Deradikalisasi dan Meng-Indonesia-kan Sel Tidur ISIS
Diendapkan, dikonfirmasi, difalsifikasi, diverifikasi dan divalidasi dulu, sebelum diterima sebagai “akar masalah.” Itu pun bersifat sementara, sampai ketemu “akar masalah” lain yang lebih “mengakar”. Dengan berpikir radikal yang filosofis, seseorang menjadi terbuka dan toleran. Sadar ada kebenaran, kebaikan dan keselamatan lain di luar diri dan kelompoknya.

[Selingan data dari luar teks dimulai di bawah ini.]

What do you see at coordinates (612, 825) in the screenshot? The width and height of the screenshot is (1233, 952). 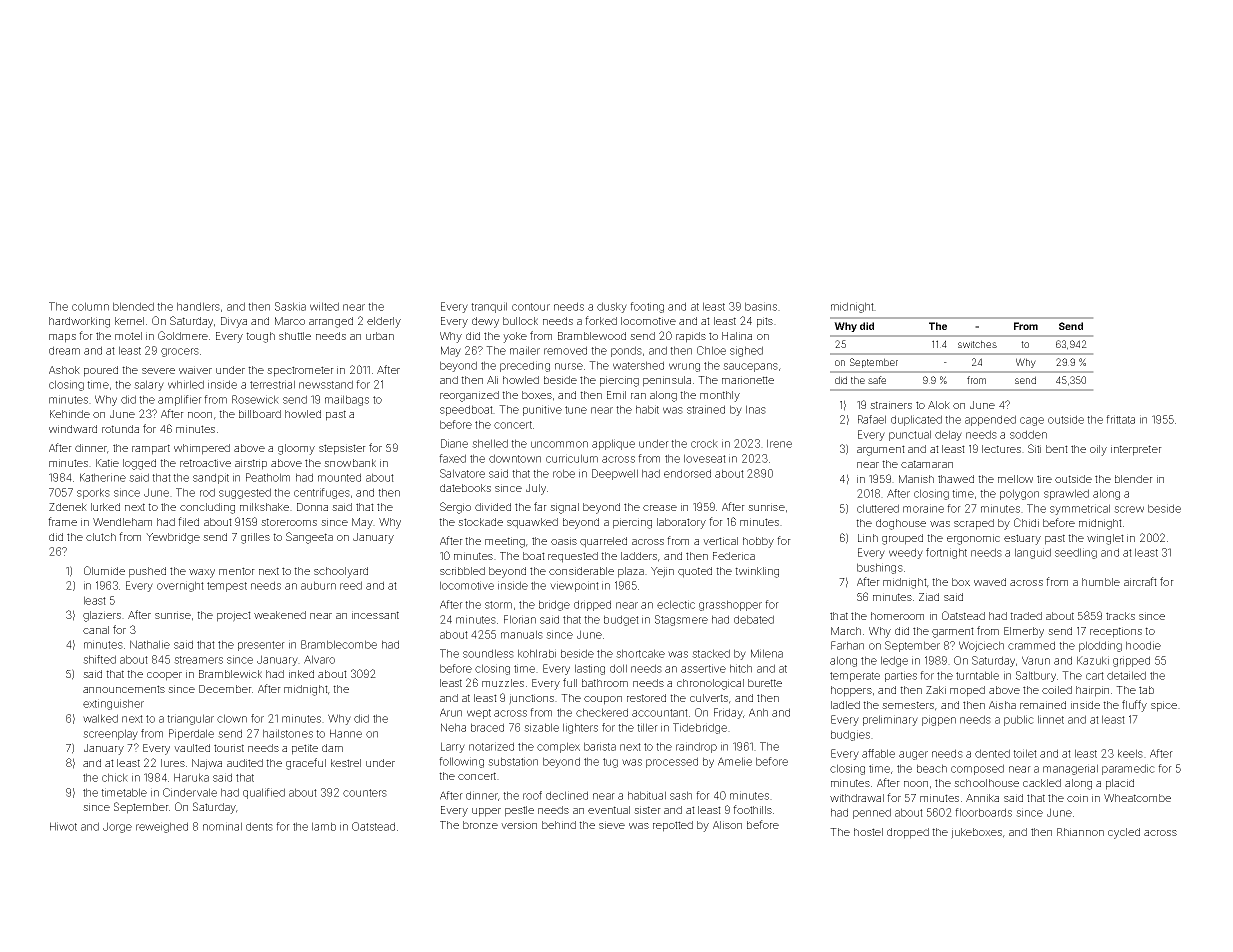 I see `sieve` at bounding box center [612, 825].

De-ideologisasi dan re-ideologisasi sel tidur ISIS, dari Wahabiyah Jihadiyah menjadi Pancasila, sulit berhasil, apabila prosesnya dilakukan dengan pendekatan ideologis. Karena Wahabiyah Jihadiyah dan Pancasila adalah sama-sama ideologi. Produk dari sebuah proses.

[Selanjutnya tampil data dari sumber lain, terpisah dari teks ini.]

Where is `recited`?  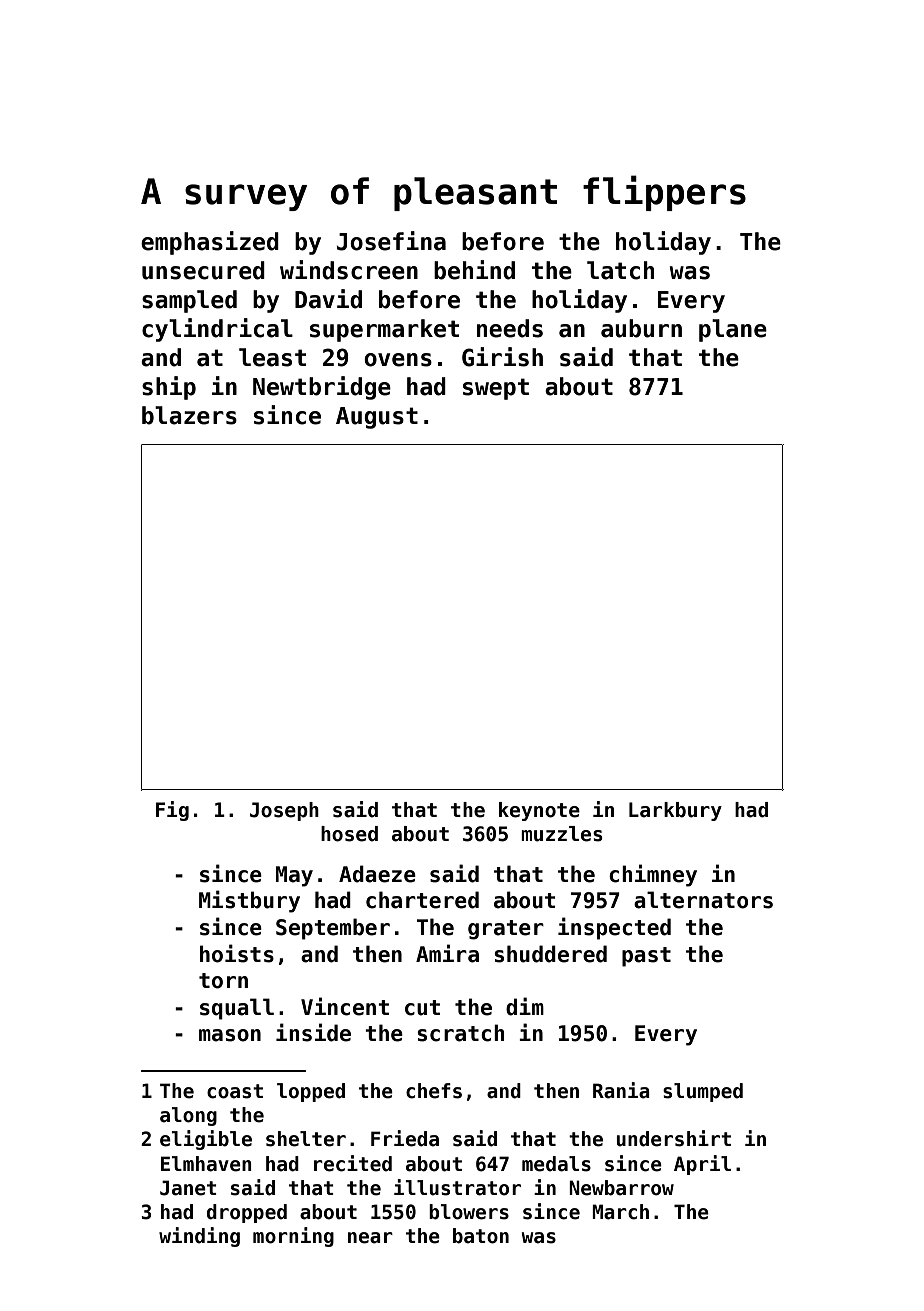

Wahabiyah Jihadiyah produk proses berpikir ulama mereka, sedangkan Pancasila, produk kesepakatan bangsa Indonesia. Kebenaran ideologi Wahabiyah Jihadiyah berdasarkan klaim sepihak penganutnya, sedangkan kebenaran ideologi Pancasila berdasarkan kesepakatan penganutnya.
Bagi penganutnya, kedua ideologi tersebut sudah final. Tidak ada lagi yang perlu didialogkan atau didiskusikan. Kalau berbeda, ya sudah, jalan masing-masing. Sel tidur ISIS tetap dengan ideologi Wahabiyah Jihadiyah, warga Indonesia tetap dengan ideologi Pancasila.

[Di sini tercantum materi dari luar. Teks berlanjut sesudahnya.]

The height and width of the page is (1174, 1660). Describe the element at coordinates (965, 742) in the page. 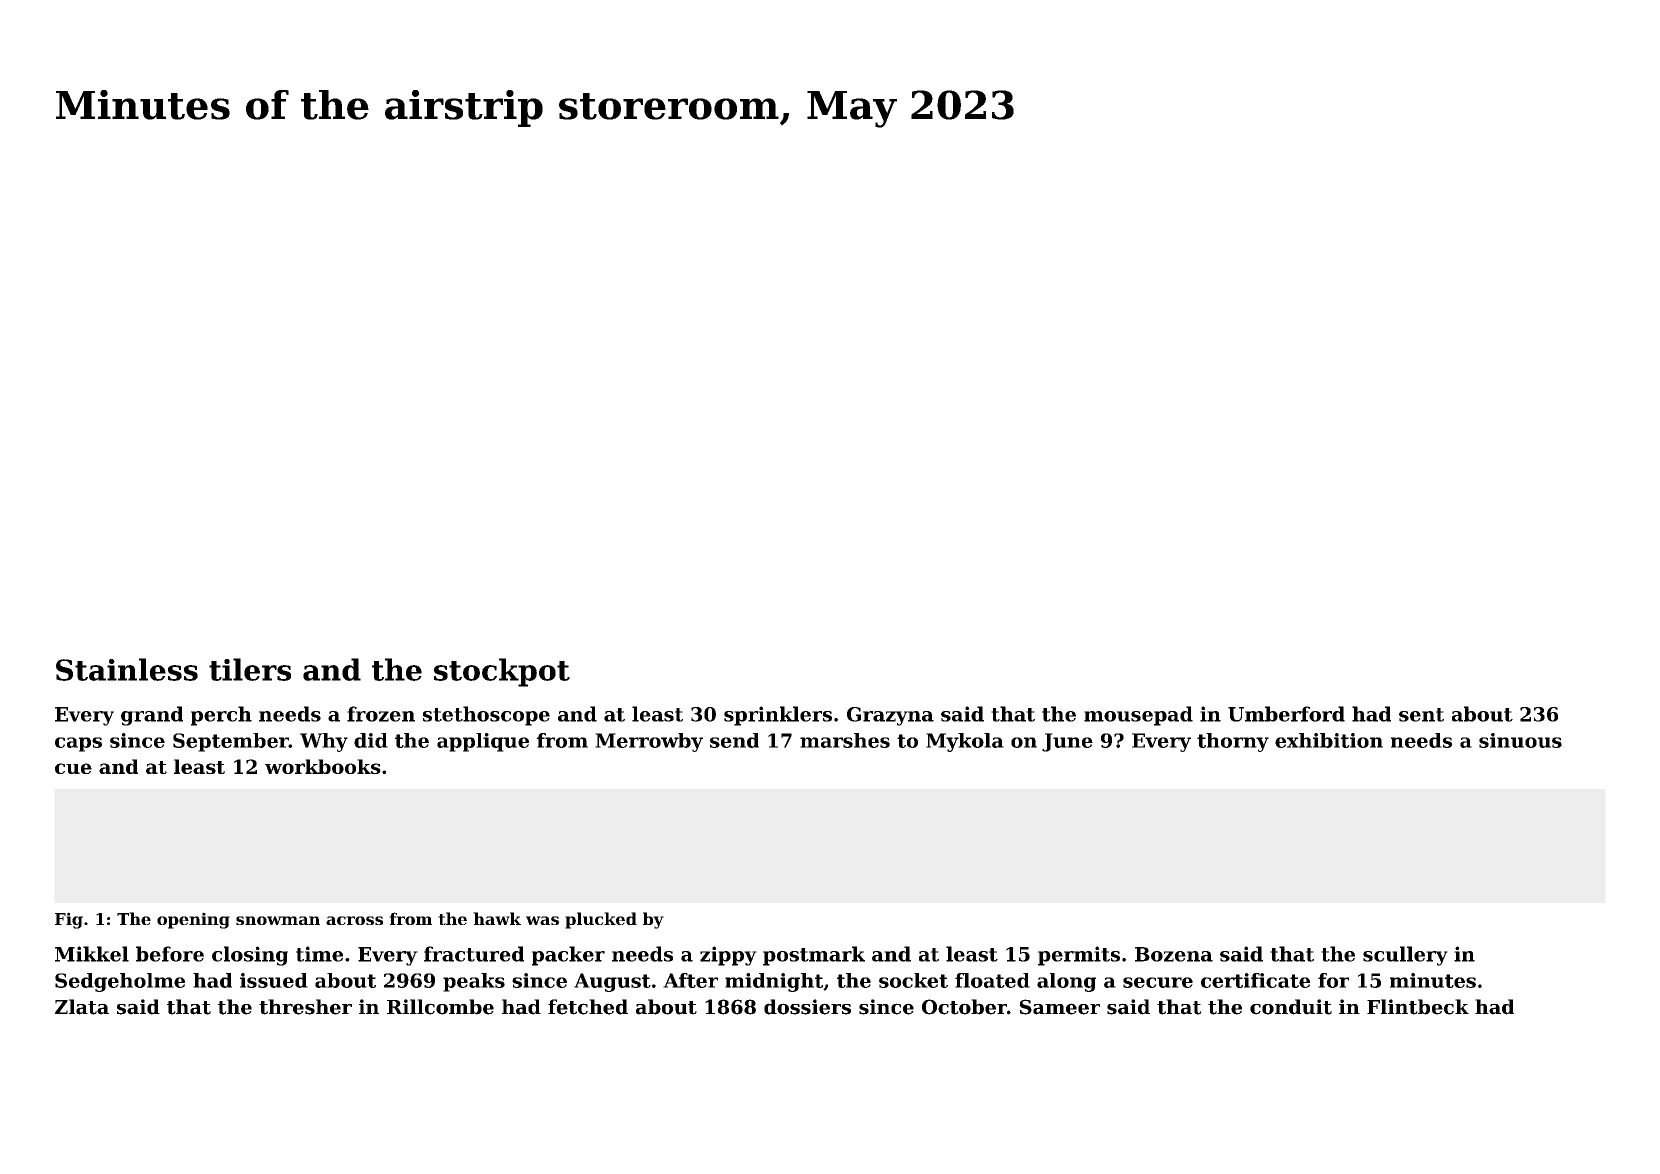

Jika demikian, wajar kalau kontra radikalisme dan deradikalisasi yang dilakukan pemerintah, besar pasak daripada tiang. Lebih besar anggaran yang keluar ketimbang jumlah sel tidur ISIS yang bertobat. Harus ada pedoman dan metode yang netral, dimiliki, diakui dan disepakati oleh kedua belah pihak, yaitu agama, hati dan nalar.
Kedua belah pihak, melepaskan dulu baju ideologinya sebelum dialog/diskusi sehingga tidak menimbulkan resistensi ideologis. Resistensi ideologis, penghalang utama de-ideologisasi dan re-ideologisasi. Dalam upaya tersebut, para ahli agama memposisikan diri sebagai teman dialog/diskusi ilmiah, bukan sebagai hakim ideologis yang siap-siap memvonis mereka.